Uhuru warns on security toll from climate change

President Uhuru Kenyatta delivers his statement during the COP26 World Leaders Summit Plenary Session at the Scottish Event Campus, Glasgow. PHOTO | PSCU

What you need to know:

  • World leaders are meeting at the United Nations Climate Change Conference to plan how to implement bold measures to avert catastrophic effects.
  • Mr Kenyatta warned that extreme weather events are fuelling conflict as communities fight for food and other resources during floods and droughts.
  • Kenya has developed a climate change action plan to scale up efforts to maintain low carbon emissions.

Kenya will seek to amplify the impact of climate change on security during its tenure on the United Nations Security Council, President Uhuru Kenyatta said on Monday in his address to world leaders at the climate summit (COP26) in Glasgow, Scotland.

World leaders are meeting at the United Nations Climate Change Conference to plan how to implement bold measures to avert catastrophic effects.

Mr Kenyatta warned that extreme weather events are fuelling conflict as communities fight for food and other resources during floods and droughts.

He noted that in Kenya, for example, extreme weather events lead to losses of between three and five per cent of GDP annually.

They also aggravate food insecurity and trigger divisive inter-community and inter-country competition for resources.

“We need to urgently implement bold mitigation and adaptation measures to avert the looming crisis, it is the least that we can do to bequeath a peaceful and sustainable planet to future generations,” the President told the summit attended by world heads of state and government, COP26 president Alok Sharma, UN Secretary-General Antonio Guterres and the host UK Prime Minister Boris Johnson.

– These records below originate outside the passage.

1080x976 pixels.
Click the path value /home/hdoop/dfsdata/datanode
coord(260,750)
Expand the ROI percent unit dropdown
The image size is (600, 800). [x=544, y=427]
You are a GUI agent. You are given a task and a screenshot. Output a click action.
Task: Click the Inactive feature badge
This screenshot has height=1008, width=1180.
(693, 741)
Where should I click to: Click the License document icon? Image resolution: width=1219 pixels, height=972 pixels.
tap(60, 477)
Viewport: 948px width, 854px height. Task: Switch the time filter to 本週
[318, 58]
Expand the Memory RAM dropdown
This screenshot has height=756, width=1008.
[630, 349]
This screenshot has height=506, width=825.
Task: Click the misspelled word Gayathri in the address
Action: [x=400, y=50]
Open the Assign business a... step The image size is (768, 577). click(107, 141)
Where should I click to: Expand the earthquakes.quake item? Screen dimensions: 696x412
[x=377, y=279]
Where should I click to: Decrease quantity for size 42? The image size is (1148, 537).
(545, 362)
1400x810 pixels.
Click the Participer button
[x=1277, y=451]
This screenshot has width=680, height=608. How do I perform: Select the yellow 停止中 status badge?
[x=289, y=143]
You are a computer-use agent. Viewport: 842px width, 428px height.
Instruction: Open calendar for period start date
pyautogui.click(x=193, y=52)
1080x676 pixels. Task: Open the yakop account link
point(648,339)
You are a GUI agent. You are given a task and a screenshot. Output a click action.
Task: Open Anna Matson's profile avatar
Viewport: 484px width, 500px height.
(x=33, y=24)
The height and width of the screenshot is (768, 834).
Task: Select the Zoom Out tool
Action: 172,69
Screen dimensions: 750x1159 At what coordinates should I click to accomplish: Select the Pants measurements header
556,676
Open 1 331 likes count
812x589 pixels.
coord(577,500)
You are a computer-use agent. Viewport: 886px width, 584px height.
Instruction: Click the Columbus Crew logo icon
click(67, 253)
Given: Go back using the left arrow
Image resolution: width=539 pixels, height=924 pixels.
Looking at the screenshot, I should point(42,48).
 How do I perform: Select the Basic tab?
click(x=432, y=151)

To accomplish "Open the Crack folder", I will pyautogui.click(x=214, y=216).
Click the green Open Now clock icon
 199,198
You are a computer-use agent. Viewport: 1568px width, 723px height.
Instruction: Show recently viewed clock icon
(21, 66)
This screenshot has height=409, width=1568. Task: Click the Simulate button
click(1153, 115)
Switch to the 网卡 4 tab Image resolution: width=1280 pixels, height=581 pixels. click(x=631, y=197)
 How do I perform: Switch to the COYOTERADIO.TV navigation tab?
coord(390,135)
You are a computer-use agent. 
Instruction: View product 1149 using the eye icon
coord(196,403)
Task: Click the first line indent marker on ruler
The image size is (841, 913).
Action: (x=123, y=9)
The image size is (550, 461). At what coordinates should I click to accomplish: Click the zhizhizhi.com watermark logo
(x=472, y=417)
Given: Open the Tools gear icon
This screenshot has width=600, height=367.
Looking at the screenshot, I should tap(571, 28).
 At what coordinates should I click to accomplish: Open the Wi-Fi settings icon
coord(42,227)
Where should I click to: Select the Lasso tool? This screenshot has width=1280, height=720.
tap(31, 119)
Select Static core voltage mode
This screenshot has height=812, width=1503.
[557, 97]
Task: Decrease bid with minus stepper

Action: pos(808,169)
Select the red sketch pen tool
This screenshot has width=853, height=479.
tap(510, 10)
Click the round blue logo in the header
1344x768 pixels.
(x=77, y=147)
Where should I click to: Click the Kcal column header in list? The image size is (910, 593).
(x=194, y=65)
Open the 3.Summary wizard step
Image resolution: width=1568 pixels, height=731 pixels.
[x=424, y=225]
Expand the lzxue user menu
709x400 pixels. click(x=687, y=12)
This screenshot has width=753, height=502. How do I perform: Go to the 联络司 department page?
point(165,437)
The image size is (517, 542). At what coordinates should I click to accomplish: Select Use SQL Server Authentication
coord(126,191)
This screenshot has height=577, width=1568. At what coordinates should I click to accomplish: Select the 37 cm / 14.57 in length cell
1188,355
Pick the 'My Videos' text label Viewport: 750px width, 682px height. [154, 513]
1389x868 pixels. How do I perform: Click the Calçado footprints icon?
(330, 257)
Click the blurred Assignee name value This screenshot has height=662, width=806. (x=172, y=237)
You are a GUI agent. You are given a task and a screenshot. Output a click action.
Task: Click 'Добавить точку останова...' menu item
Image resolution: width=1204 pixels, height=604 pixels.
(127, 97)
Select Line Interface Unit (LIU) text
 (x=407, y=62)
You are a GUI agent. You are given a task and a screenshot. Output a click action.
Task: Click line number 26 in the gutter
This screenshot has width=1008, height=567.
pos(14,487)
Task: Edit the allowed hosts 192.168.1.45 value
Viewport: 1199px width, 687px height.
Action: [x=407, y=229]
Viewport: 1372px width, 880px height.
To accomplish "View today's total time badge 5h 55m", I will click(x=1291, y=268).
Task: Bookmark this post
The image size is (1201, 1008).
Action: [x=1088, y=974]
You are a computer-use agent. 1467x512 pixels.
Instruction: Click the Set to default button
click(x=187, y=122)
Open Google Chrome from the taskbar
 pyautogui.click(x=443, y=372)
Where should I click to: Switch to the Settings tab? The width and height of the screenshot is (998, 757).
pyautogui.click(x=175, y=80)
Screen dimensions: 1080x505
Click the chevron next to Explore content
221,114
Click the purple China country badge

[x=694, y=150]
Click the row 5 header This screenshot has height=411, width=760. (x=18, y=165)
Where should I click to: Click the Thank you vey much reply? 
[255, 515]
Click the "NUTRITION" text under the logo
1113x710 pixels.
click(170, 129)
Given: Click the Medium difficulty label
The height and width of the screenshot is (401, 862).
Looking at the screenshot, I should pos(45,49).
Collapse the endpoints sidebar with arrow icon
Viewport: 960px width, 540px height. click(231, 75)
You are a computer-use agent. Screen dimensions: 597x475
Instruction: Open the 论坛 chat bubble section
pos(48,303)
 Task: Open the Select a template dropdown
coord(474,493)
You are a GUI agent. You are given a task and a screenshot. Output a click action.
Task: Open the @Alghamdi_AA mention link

Kenya has developed a climate change action plan to scale up efforts to maintain low carbon emissions.

The plan includes a commitment to restore degraded water towers, escalate forest restoration and increase tree cover by at least 10 percent.

This is in addition to promoting a sustainable blue economy and green manufacturing as well as achieving 100 percent renewable energy use by 2030.

Mr Kenyatta called on the world's major carbon emitters to make more ambitious emissions reduction commitments.

He also called for more support for Africa, the most vulnerable continent to the impact of climate change.